**SUPPLIED DATA**
========================
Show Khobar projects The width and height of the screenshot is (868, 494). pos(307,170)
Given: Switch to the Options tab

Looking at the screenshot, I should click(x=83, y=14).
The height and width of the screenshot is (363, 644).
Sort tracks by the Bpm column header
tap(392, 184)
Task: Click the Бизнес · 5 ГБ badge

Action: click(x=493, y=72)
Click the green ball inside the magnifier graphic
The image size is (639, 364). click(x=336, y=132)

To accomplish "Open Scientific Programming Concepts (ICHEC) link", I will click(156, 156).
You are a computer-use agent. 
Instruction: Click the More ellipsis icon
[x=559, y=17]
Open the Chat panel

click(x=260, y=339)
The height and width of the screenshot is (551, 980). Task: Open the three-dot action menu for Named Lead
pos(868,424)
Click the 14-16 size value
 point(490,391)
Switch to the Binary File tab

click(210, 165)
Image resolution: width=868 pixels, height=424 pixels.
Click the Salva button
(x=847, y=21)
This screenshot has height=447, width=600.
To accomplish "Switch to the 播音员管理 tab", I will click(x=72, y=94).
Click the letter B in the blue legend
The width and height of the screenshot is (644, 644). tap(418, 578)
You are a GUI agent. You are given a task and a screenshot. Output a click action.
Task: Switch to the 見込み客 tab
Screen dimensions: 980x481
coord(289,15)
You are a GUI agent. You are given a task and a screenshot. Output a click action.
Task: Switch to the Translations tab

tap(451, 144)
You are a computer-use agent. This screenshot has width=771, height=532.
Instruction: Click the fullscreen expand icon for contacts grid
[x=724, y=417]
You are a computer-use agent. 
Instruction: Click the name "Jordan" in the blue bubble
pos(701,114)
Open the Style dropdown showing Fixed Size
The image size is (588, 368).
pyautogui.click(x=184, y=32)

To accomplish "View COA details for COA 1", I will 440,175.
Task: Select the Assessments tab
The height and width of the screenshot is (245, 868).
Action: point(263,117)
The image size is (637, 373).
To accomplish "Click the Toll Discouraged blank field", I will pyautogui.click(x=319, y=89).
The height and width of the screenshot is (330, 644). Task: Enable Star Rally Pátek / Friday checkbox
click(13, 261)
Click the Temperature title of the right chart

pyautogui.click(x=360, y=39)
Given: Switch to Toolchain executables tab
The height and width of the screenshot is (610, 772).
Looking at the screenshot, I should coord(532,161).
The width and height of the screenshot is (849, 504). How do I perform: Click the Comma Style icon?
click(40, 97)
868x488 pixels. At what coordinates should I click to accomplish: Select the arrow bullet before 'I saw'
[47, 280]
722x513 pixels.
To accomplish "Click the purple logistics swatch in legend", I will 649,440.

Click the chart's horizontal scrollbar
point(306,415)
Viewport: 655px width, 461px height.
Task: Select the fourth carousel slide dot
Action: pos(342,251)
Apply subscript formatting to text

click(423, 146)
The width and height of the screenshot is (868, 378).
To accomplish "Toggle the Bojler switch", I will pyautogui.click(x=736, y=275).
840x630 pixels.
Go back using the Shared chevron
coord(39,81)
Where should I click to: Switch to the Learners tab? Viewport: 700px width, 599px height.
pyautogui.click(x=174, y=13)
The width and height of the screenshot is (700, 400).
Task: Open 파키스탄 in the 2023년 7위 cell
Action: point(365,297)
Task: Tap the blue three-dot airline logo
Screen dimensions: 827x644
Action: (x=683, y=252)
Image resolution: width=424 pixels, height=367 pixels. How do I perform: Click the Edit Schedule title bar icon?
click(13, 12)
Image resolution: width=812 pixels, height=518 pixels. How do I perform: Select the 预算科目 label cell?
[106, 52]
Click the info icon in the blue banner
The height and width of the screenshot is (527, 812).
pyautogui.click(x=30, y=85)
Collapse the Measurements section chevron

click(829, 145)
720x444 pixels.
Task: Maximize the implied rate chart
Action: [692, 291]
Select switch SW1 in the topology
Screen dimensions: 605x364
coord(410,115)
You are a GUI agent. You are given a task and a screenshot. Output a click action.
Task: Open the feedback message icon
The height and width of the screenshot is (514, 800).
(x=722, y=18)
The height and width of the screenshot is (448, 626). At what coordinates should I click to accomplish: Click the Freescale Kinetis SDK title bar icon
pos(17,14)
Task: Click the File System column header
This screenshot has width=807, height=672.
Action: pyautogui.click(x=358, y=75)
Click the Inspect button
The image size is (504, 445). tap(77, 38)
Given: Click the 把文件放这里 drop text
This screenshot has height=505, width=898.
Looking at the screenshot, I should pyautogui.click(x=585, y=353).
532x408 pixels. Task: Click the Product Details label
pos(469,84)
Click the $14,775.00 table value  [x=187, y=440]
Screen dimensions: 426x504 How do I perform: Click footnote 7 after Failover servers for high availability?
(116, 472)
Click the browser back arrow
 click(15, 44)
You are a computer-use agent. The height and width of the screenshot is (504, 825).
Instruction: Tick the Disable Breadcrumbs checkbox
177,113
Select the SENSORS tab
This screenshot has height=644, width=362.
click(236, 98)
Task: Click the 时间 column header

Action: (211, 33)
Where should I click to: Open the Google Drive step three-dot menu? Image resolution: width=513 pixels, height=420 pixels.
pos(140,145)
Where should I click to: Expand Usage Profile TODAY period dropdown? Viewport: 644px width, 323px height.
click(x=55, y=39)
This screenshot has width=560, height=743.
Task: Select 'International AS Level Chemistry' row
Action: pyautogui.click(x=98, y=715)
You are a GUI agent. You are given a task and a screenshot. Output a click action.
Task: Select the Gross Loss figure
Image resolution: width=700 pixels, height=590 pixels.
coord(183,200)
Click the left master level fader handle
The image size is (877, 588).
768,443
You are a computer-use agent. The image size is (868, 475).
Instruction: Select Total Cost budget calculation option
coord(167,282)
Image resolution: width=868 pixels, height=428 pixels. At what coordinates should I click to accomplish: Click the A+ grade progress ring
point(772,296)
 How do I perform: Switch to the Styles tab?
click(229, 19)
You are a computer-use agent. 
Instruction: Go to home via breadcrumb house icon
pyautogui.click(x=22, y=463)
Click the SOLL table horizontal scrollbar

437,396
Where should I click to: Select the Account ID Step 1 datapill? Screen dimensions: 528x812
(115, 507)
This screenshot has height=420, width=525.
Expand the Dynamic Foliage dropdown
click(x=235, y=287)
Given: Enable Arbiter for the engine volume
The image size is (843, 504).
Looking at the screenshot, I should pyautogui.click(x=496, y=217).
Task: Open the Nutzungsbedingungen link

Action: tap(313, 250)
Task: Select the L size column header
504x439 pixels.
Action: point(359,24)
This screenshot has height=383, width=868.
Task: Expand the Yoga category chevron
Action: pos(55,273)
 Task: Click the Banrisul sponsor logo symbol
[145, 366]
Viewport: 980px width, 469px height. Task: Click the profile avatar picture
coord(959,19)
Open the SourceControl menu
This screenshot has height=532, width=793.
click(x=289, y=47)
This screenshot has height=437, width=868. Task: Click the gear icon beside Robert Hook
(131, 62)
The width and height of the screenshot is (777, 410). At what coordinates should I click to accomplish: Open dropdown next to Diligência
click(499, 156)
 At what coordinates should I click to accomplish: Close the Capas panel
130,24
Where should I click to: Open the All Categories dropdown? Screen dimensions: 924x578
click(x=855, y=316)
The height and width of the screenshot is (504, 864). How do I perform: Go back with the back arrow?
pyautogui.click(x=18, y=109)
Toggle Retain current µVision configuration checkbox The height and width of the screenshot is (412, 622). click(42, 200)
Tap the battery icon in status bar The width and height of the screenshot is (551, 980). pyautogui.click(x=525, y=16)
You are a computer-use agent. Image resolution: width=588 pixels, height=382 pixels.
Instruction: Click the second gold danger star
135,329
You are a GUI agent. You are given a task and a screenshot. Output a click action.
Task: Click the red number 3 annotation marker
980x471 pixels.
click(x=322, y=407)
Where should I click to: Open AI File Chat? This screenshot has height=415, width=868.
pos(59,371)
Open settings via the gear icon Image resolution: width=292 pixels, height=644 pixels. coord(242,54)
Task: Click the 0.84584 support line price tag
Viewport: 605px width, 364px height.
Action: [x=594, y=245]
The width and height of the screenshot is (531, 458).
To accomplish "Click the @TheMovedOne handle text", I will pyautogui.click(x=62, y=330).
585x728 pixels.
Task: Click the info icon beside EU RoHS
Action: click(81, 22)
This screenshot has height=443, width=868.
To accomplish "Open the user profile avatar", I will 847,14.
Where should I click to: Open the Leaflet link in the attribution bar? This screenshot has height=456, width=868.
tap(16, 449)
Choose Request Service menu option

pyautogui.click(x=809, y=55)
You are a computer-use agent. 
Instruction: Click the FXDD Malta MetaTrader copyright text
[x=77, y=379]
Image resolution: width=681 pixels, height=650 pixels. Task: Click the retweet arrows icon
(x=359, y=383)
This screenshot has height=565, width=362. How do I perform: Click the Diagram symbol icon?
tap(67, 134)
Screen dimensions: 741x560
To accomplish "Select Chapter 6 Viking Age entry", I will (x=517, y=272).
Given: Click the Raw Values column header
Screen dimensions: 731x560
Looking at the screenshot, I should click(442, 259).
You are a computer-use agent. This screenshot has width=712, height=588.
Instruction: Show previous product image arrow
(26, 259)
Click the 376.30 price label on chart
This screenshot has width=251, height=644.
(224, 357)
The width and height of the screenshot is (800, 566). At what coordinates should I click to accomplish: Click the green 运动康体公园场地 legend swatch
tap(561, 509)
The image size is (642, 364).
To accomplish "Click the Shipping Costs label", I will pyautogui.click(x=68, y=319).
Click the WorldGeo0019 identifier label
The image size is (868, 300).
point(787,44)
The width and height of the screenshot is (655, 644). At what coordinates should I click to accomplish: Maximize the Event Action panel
========================
Exactly repeat the lines above, from the opening line through the one with "Task: Switch to the 見込み客 tab", and include nothing else.

Show Khobar projects The width and height of the screenshot is (868, 494). pos(307,170)
Given: Switch to the Options tab

Looking at the screenshot, I should click(x=83, y=14).
The height and width of the screenshot is (363, 644).
Sort tracks by the Bpm column header
tap(392, 184)
Task: Click the Бизнес · 5 ГБ badge

Action: click(x=493, y=72)
Click the green ball inside the magnifier graphic
The image size is (639, 364). click(x=336, y=132)

To accomplish "Open Scientific Programming Concepts (ICHEC) link", I will click(156, 156).
You are a computer-use agent. 
Instruction: Click the More ellipsis icon
[x=559, y=17]
Open the Chat panel

click(x=260, y=339)
The height and width of the screenshot is (551, 980). Task: Open the three-dot action menu for Named Lead
pos(868,424)
Click the 14-16 size value
 point(490,391)
Switch to the Binary File tab

click(210, 165)
Image resolution: width=868 pixels, height=424 pixels.
Click the Salva button
(x=847, y=21)
This screenshot has height=447, width=600.
To accomplish "Switch to the 播音员管理 tab", I will click(x=72, y=94).
Click the letter B in the blue legend
The width and height of the screenshot is (644, 644). tap(418, 578)
You are a GUI agent. You are given a task and a screenshot. Output a click action.
Task: Switch to the 見込み客 tab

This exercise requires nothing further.